Rachel notices, while riding the train out to the beach, that “you have to look the other way” because the people’s homes are made “out of a piece of rusted tin or the side of a crate.” Rachel explains how “you just have to try and understand they don’t have the same ethics as us. That is one part of living here. Being understanding of the differences.” This line depicts irony, for Rachel is the sister who is not understanding of differences.

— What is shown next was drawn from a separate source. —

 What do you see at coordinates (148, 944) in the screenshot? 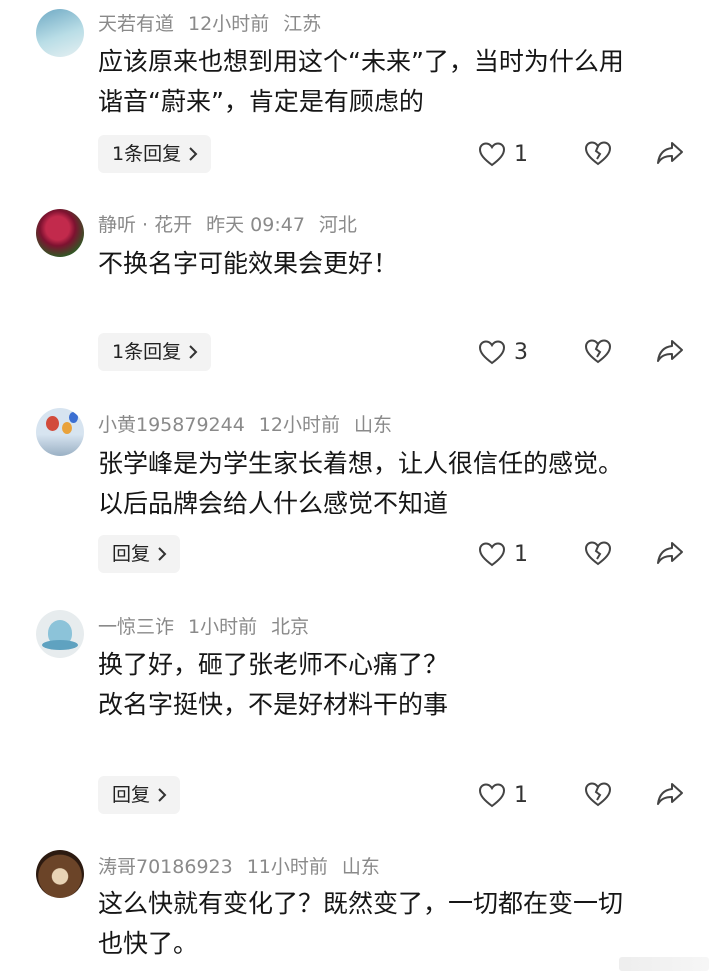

Rachel’s goal in her new life to forget about what happened in the Congo, and simply block those details out of her life. Very rarely, Rachel takes out a “gold locket” that she wore in the Congo. Inside of the locket was a picture of “teeny little sad faces” of Rachel and her sisters. The picture is “so small, [Rachel] has to hold it practically at the end of [her] nose to make out who it is” symbolizing Rachel’s feelings toward her family during and after life in the Congo- small, minute, and almost nonexistent.
Not only does Rachel forget about her family, but has no recollection of the people in Congo. While hanging out with Adah and Leah, Leah tells about how Pascal has died, and Rachel first thought Leah was talking about her son, and then finally remembered Pascal as “the little boy with the holes in his pants.” Rachel had no memory of anyone in the Congo, showing how the people had no affect on her, ultimately symbolizing the obsessive and high standard personality Rachel has for herself.

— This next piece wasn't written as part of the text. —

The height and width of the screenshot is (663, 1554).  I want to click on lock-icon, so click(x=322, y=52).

Not only do the girls change emotionally, but Adah changes physically and she gets help from a doctor and is no longer crippled. Now that Nathan is out of Adah’s life, she is able to go to college and become a doctor. While everyone believed that Adah was the sister destined to fail, ironically Adah is the one making the most out of her life and is the happiest out of all the sisters. Leah and Rachel exhibit traits that makes the reader question if they may end up like Orleanna and Nathan in the end, whereas Adah is living her own life, and going on to school to become a doctor and finally doing something for herself.
After Orleanna leaves Nathan, herself and Adah move into a new home, Orleanna begins gardening, something she never did when Nathan was around. During the girls’ childhood, they “never had one flower in [their] yard” and now Orleanna’s entire yard is “surrounded by a blaze of pinks, blues, and oranges.” The flowers in the garden symbolize many things, one being beauty. The flowers symbolize beauty in Orleanna’s life that wasn’t there when Nathan was around. The garden also symbolizes the nurturing of life. The garden wouldn’t grow when Nathan was around, symbolizing how the girls and Orleanna weren’t able to grow and flourish when Nathan was around, because he was holding the women back from living their own lives. Now that Nathan is gone, the garden is blossoming, just like the girls are developing and choosing their own paths in life.
Now that Nathan has died, the title of the entire book begins to make sense. Nathan mistakenly calls Jesus “Poisonwood” by saying “Bängala” the wrong way. Poisonwood is a type of tree in the Congo that if the sap gets on a person, he or she will break out into contagious blisters that can eventually turn into 1st or 2nd degree burns if not treated. Metaphorically, the poisonwood in the story is the preaching of Jesus. Nathan didn’t give up preaching to the people about Jesus when they didn’t want to hear it, and ultimately Nathan ended up “getting burned.”